En plus des 11 expériences pionnières, trois études de sensibilisation pédagogique seront menées à bord de la Station spatiale internationale en temps réel avec des élèves de toute l'Arabie saoudite, en collaboration avec le ministère de l'Éducation, Mawhiba, les écoles de Riyad et les écoles de Misk.

L'expérience permettra également aux chercheurs de mieux comprendre la technologie de l'ensemencement des nuages, qui permettra de favoriser les précipitations dans de nombreux pays.

Afin de mieux comprendre l'impact du séjour dans l'espace sur la santé humaine, la société saoudienne Nebula Research and Development, dirigée par le Dr Bader Shirah, prépare six expériences qui seront réalisées par les astronautes à bord de la SSI.

L'astronaute saoudien Ali Al-Qarni (Photo, @AstroAli11).

Les tests utiliseront de nouveaux outils neuroscientifiques, notamment pour mesurer le flux sanguin vers le cerveau et l'activité électrique du cerveau, évaluer la pression intracrânienne à travers l'examen non invasif de la pupille de l'œil, et surveiller les changements dans le nerf optique au fil du temps.

L'amélioration du contrôle de la santé neurologique peut contribuer à rendre les vols spatiaux plus sûrs à l'avenir et permettre la mise au point d'un suivi rapide et non invasif, d'interventions précoces et de mesures de prévention.

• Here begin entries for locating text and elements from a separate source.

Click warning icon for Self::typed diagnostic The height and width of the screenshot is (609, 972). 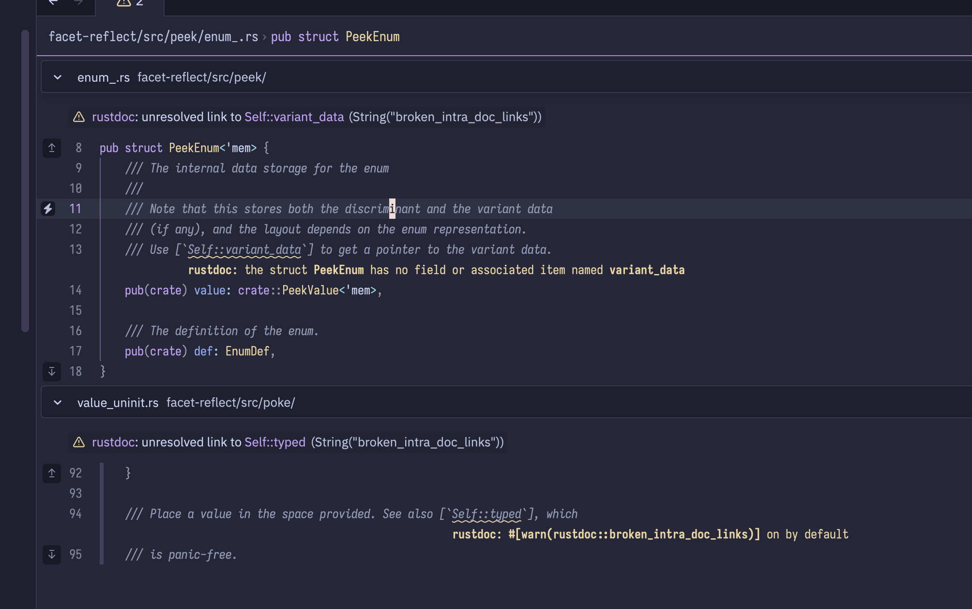click(x=79, y=442)
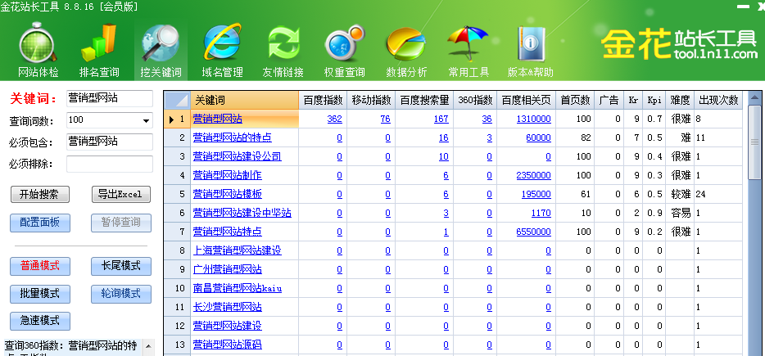Click the 导出Excel export button

point(121,195)
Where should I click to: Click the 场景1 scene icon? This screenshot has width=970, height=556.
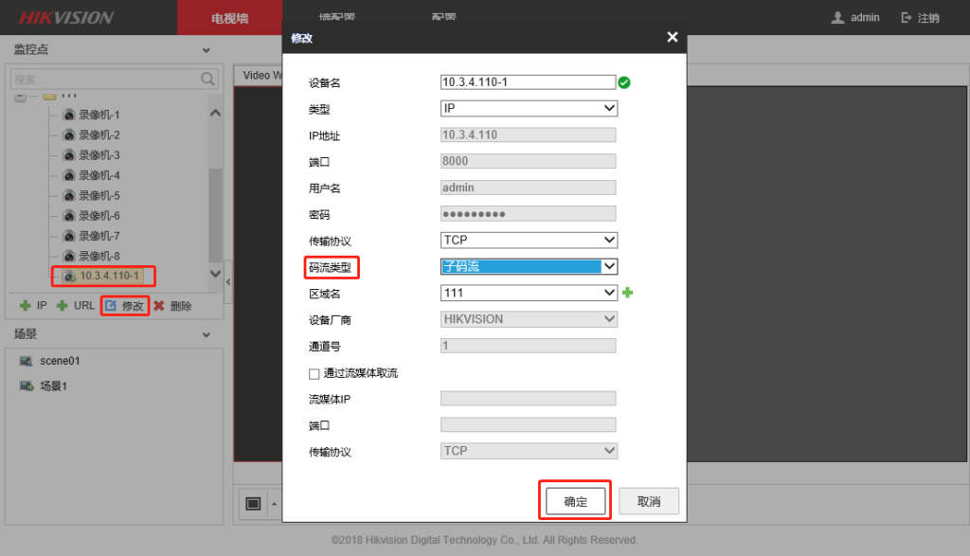click(28, 386)
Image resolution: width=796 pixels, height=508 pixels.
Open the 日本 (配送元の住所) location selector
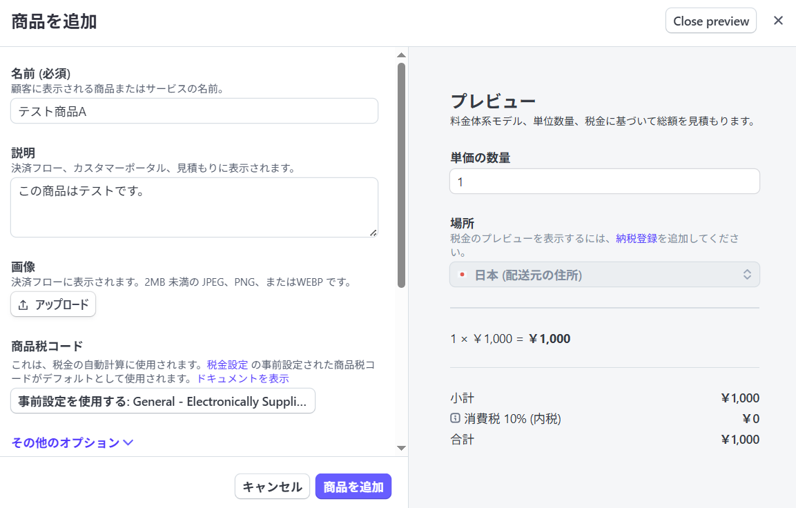pos(604,275)
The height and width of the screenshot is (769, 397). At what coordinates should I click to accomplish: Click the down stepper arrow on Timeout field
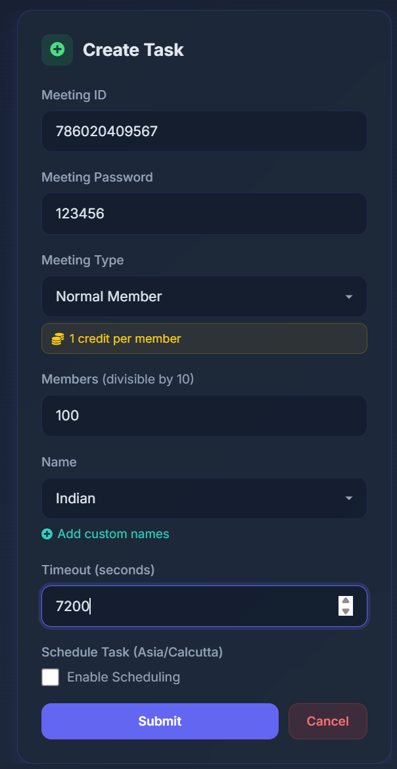coord(345,611)
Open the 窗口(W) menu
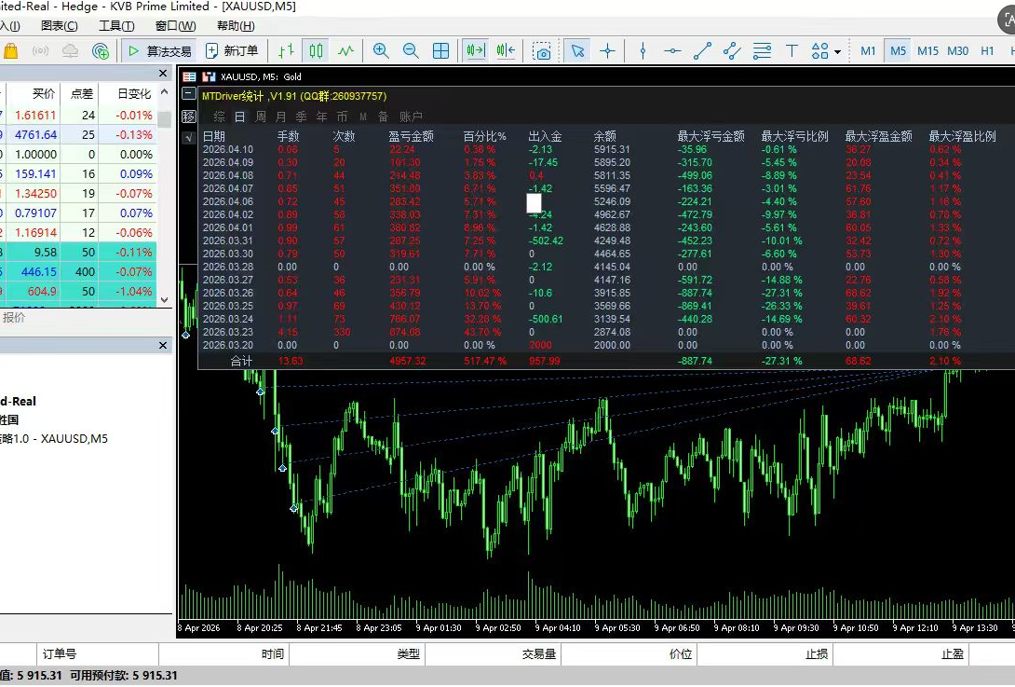 coord(175,26)
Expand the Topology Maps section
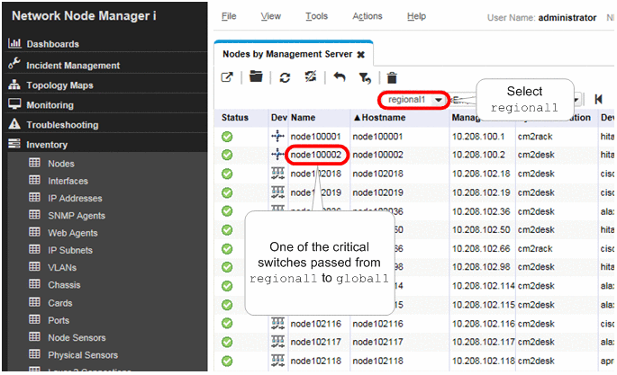Screen dimensions: 617x375 coord(59,85)
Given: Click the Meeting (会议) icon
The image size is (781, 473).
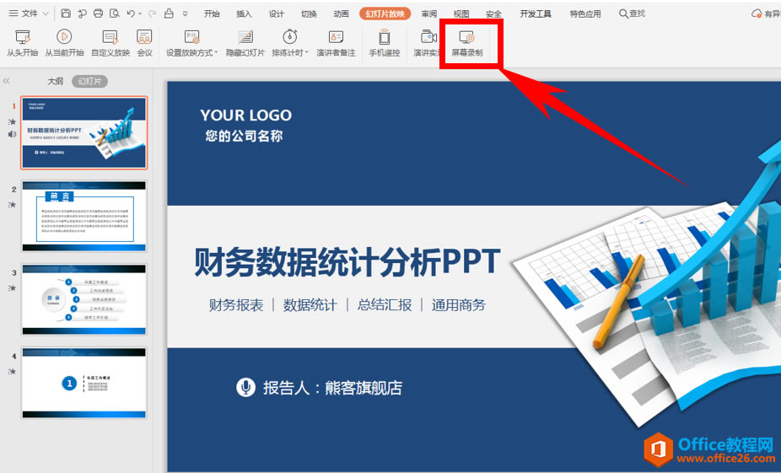Looking at the screenshot, I should click(144, 42).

Les expériences de science cellulaire menées par le King Faisal Specialist Hospital and Research Center, et son équipe de scientifiques, les docteurs Khalid Abu Khabar, Wijdan Alahmadi et Edward Hitti, porteront sur la réponse inflammatoire des cellules immunitaires humaines en microgravité.

Plus précisément, leurs recherches porteront sur les changements dans la désintégration de l'acide ribonucléique messager (ARNm) nécessaire à la production de protéines, un processus qui peut désactiver l'inflammation. En outre, la réponse à un traitement est reproduite en utilisant le même modèle cellulaire. L'équipage prélèvera des échantillons d'ARN pour les analyser au sol, où les chercheurs surveilleront les schémas d'expression de l'ARN et, si possible, mesureront des milliers de demi-vies des ARNm.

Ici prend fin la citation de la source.